Food festival is one such new culture to which no restaurant can keep itself aloof. Big or small, branded chain or retail, restaurants are continuously trying to bring a in a different flavour and trying to lure customers by means of food festivals. One such food festival is currently on-going at Level 12 – DoubleTree by Hilton – The Great Kebab and Biryani Festival (From 22nd to 31st Jan). The festival as the name suggests brings in a range of assorted kebabs and biryanis to your plate. The specialty of the festival is that there are enough kebabs and biryanis in Chef’s menu to keep a new one everyday. The menu is carefully handpicked and includes recipes from the royal kitchens of Punjab, Kashmir, Lucknow and Hyderabad.
Now, Double tree has numerous dine outs but the one hosting the festival is Level 12 – the rooftop restaurant at the plush hotel. The restaurant sports an open infinity swimming pool and a swanky bar on one side. The location of hotel is a big plus and the roof top makes the best use of every bit of it. The breeze and subtle music in the background is perfect to unwind and relax over a glass of aged single malt.
Lucknowi Tangdi Kebab: The standard dish from kitchens of Lucknow and a dream come true for every fan of lucknowi cuisine. Huge, juicy succulent chicken leg pieces just waiting to be devoured. They are perfect partner in crime to your scotch on the rocks. A dash of lemon is must however for you to appreciate its true caliber. #DrumsOfHeaven
Hussaini Seekh Kebab: The most unique seekh that I have had till date. The preparation was rather simple and one that you might find easily in any cook book but the Chef touch was brought in by the brilliant use of crushed peppercorns. The malabari peppercorns transformed the dish into something unlike you would get at any other place. #MustHave
Mushroom Malai Tikka: As much it si difficult to admit for us; the mushroom tikka was actually the best dish for the night. Vegans have a reason to rejoice, finally. The perfect justice to the use of cheese, cream and hung curd. #SignatureDish
Broccoli Chaar Magaz Ki Seekh: A decent affair; which used broccoli mash and a coating made up of magaz (Watermelon seeds). The use of magaz gave it a definite texture and taste but it was incomplete without the accompanying chutney. The taste was kept mild and flavorful. #WorthaTry
Kacche Kele Ke Kebab: A dish that belonged to family of Dahi ke kebab but using raw banana as its core ingredient. The texture was brilliant and the kebabs were moist. Something very unique that I had not had till date. I liked them but being a strict carnivore that I am, I remained loyal to my side of the starters and occasionally pounced on the mushrooms that came along.

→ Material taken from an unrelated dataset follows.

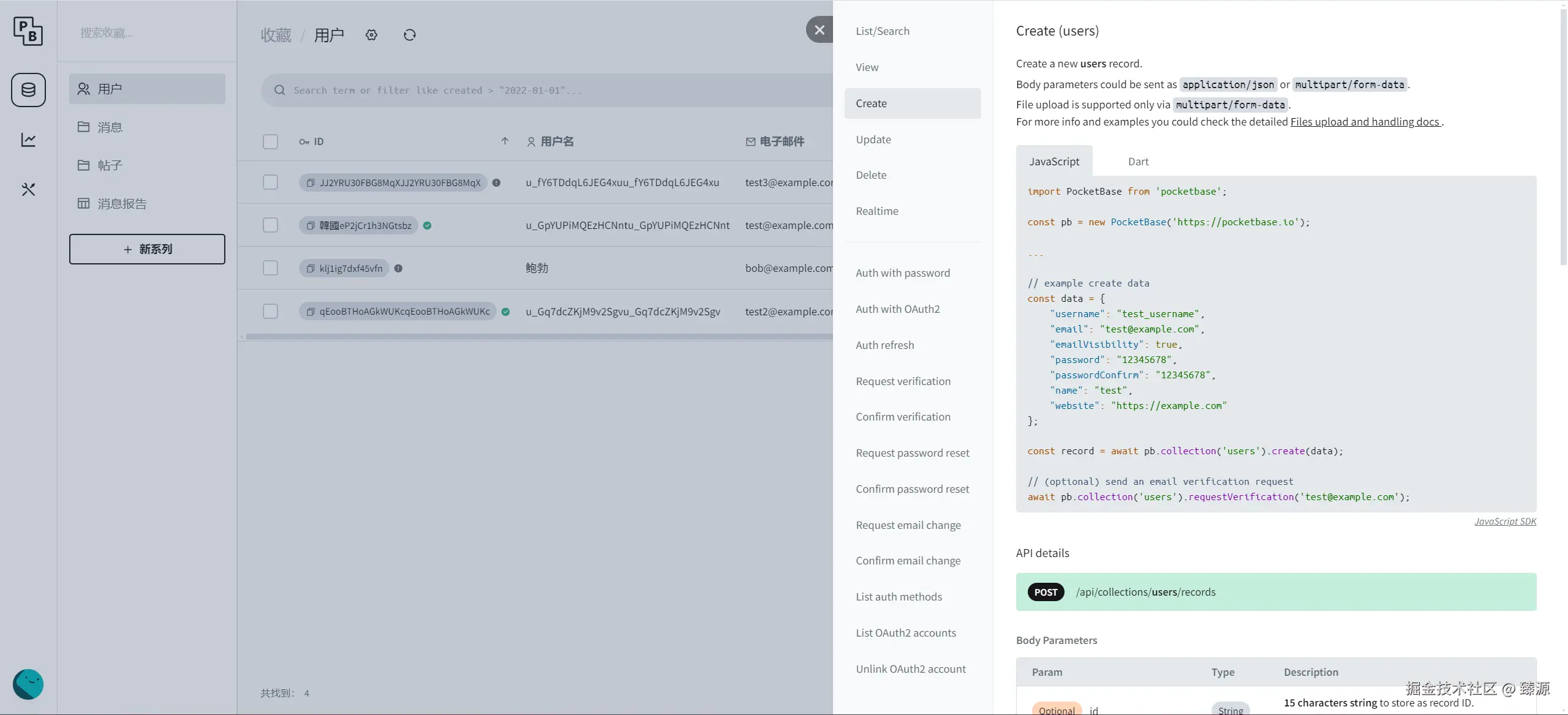Viewport: 1568px width, 715px height.
Task: Click the refresh records icon
Action: [410, 35]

Matke Ki Murgh Dum Biryani: We got this one in two variants – Veg and non-veg ofcourse; no points for guessing that. Both were very close to each other with difference just being that of boneless chicken pieces missing from veg one. The biryani was mild and less on overall masala quotient. I like my briyanis with tons of masala. The biryani used lots of ghee while cooking and as such those who love subtle flavors are sure to enjoy this one to last bite.

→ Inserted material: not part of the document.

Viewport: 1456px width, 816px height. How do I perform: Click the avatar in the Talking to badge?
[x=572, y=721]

Murgh Musallam and Veg. Shahi Korma: I liked what I was served but sorry to say I cannot accept it for Murg mussallam. The dish was a reincarnated butter chicken or murg makhani in opulent creamy gravy. The shahi korma with all the veggies like green peas, carrots, cauliflower in a creamy base was a grandeur tangibilized in itself.
Amritsari Kulcha: The bread basket had the famous Amrtisari kulcha. Now I cannot really bet on authenticity of it being close to Amritsari but if you ask me I was sold on it being a close cousin of the bread. It was too damn soft and had a thin layer of filling within. This was a perfect partner of any and all the gravies that find its mark on the restaurant menu.
Malai Pista Kulfi: The kulfi was a slight misfit but helped in completing the meal. The kulfi is best enjoyed by roadside and this one was certainly missing a few essential points that could make it the perfect kulfi but no points taken as it wasn’t meant to be a part of the meal.
A big shout out to Devendra from Bookwormedia for inviting us & Mridul and Team Level 12 for hosting us.
The festival is till the 31st of Jan and is a must visit for all you foodies out there. Make the most of it while it’s still there.